§ **Aim**
Copy the lines word for word, starting with the line that contains "Click the bottom horizontal scrollbar" and going on through the final line of the records, and leave the pictures out of your answer.

******************************

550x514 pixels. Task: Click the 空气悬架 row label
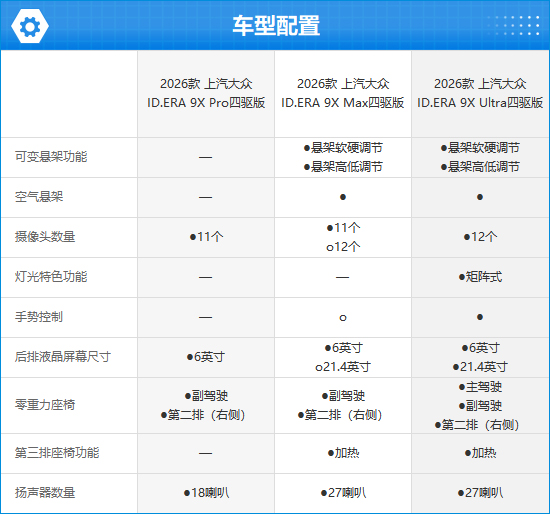[x=39, y=196]
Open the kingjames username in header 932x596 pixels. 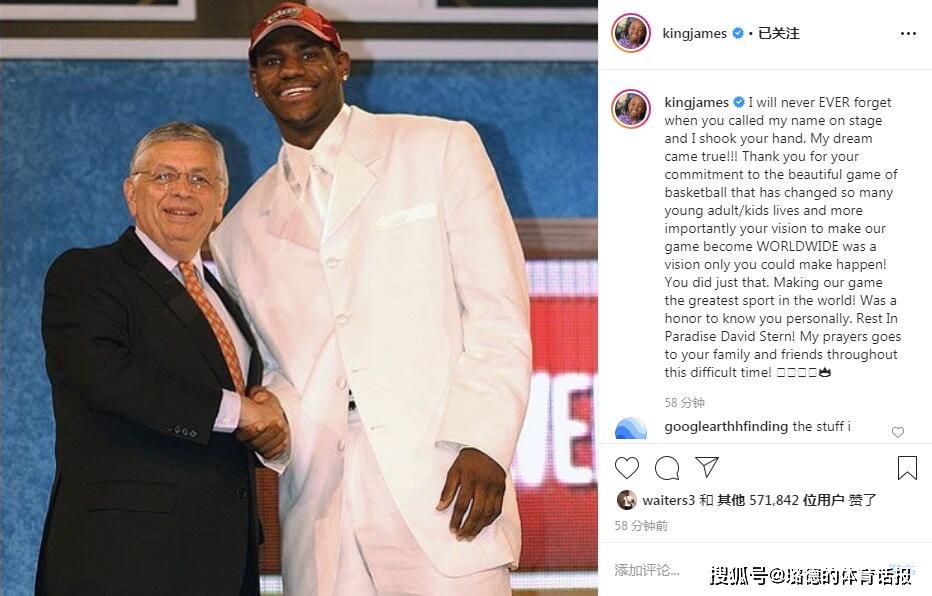(x=694, y=33)
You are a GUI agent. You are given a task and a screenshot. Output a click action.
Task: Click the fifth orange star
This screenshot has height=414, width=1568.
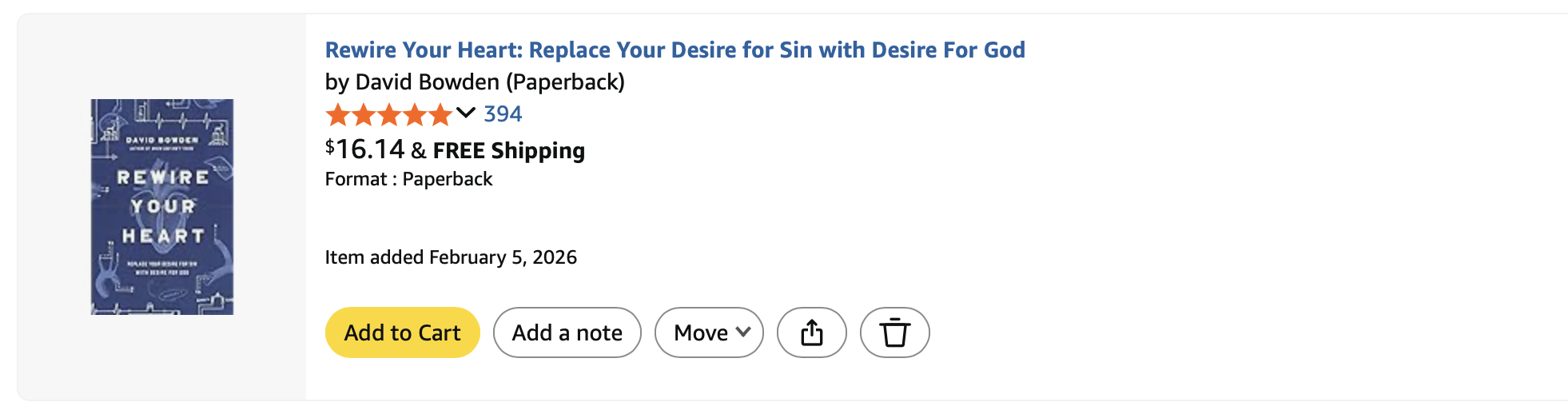(x=440, y=115)
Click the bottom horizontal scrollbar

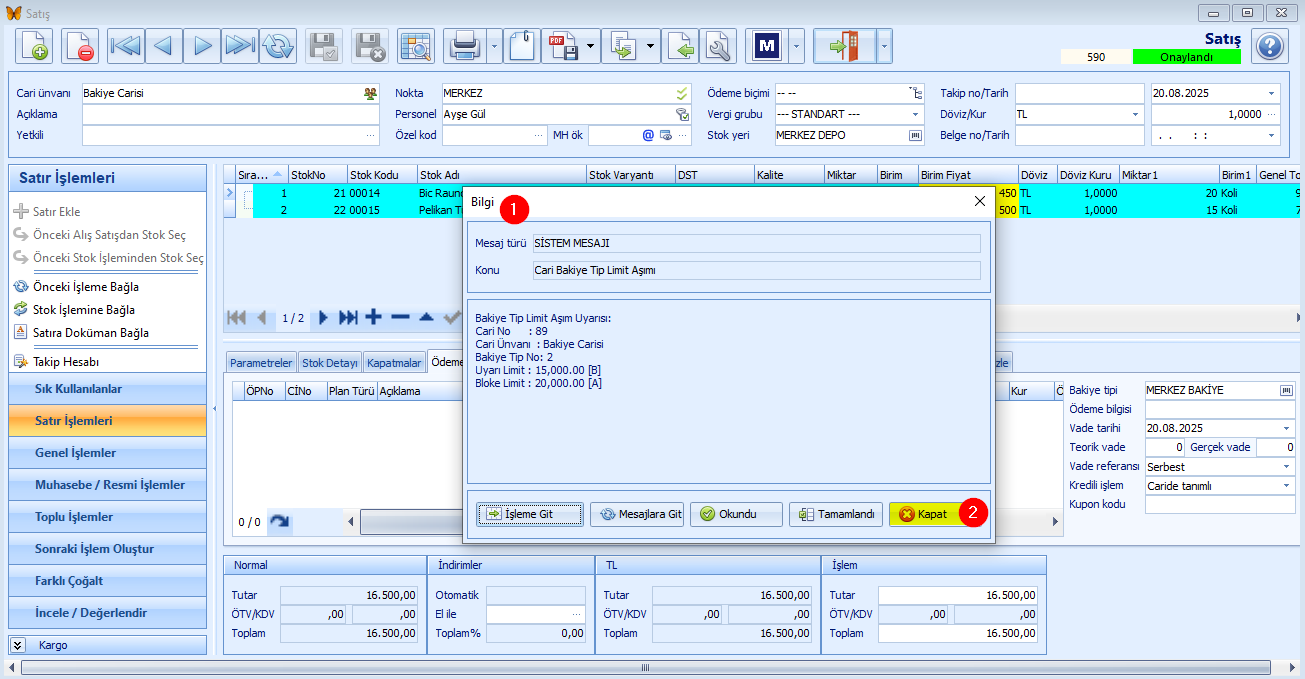[645, 667]
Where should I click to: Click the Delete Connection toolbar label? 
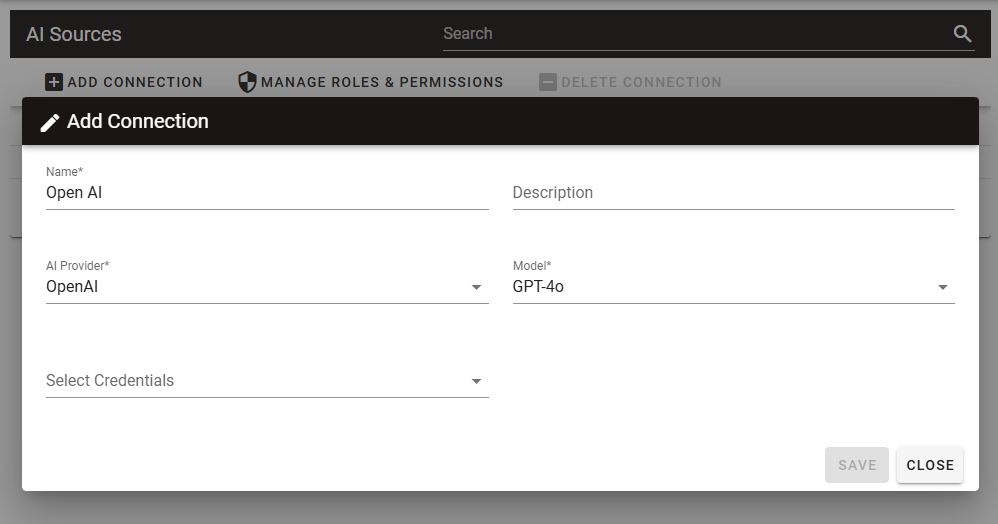pos(641,82)
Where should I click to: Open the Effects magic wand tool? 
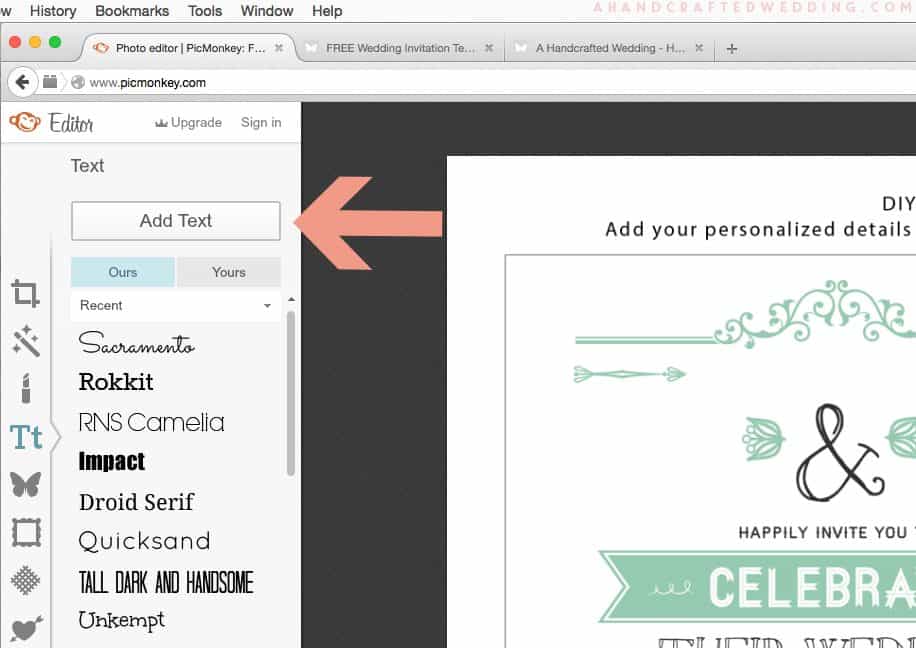[25, 341]
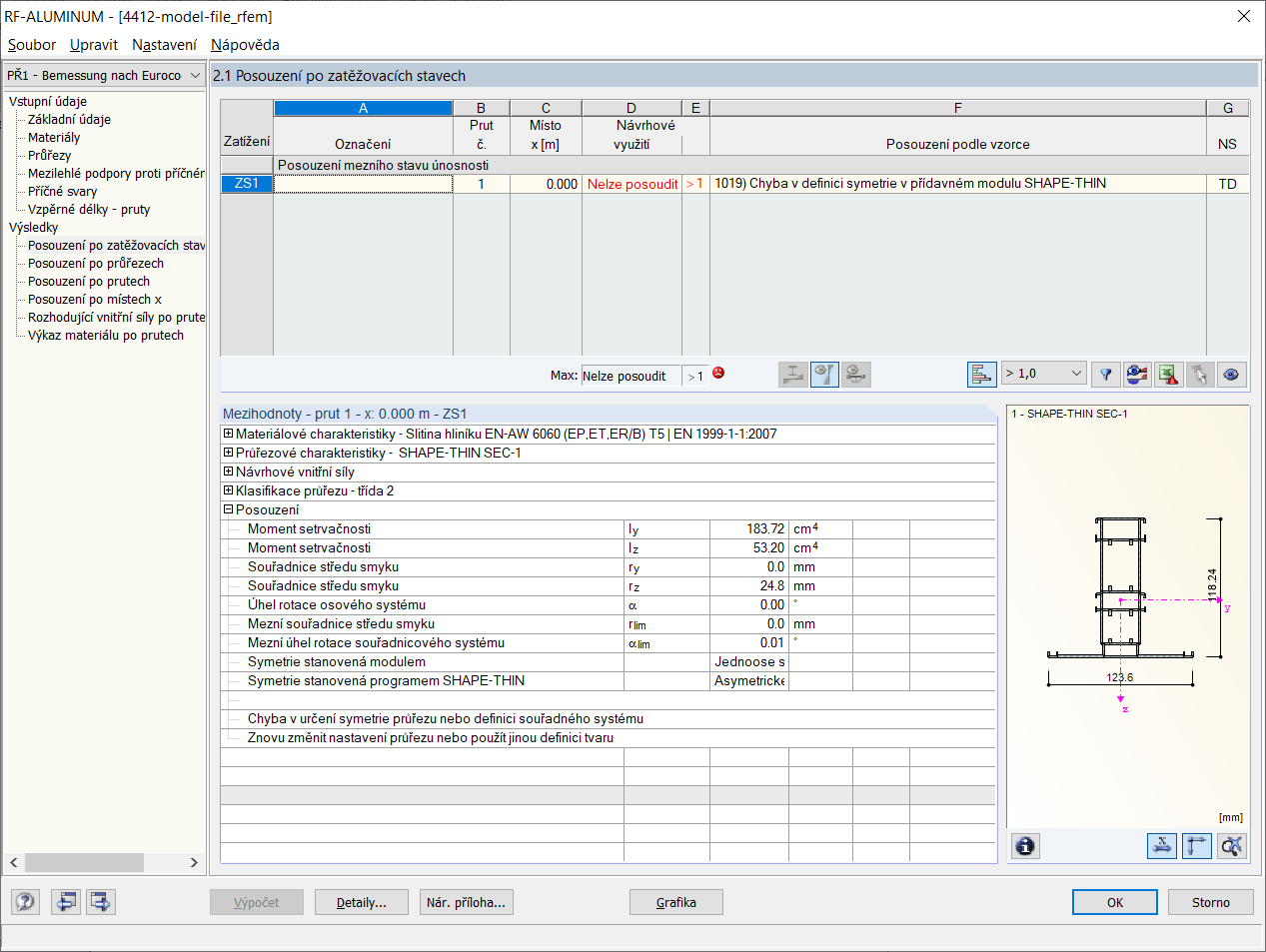
Task: Go to previous window using left-arrow icon
Action: click(x=66, y=902)
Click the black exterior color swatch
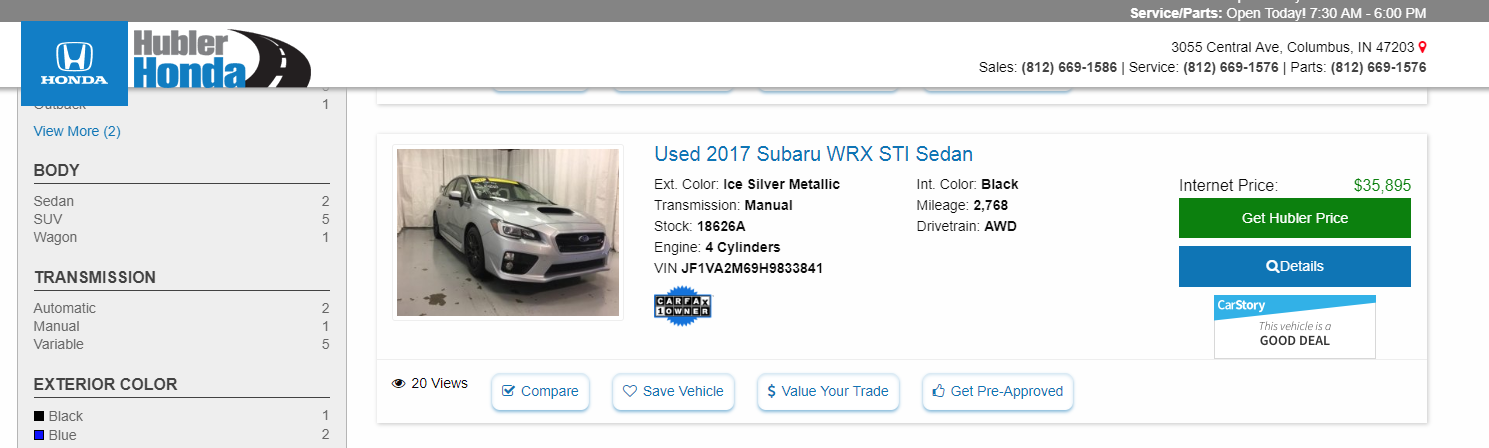Image resolution: width=1489 pixels, height=448 pixels. (x=39, y=416)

******************************

§ **Exercise result**
Click the bottom horizontal scrollbar

[645, 667]
Where should I click to: Click the Delete Connection toolbar label? 
pos(641,82)
Where should I click to: Open the Effects magic wand tool? 
[25, 341]
Task: Go to previous window using left-arrow icon
Action: click(x=66, y=902)
Click the black exterior color swatch
Image resolution: width=1489 pixels, height=448 pixels. (x=39, y=416)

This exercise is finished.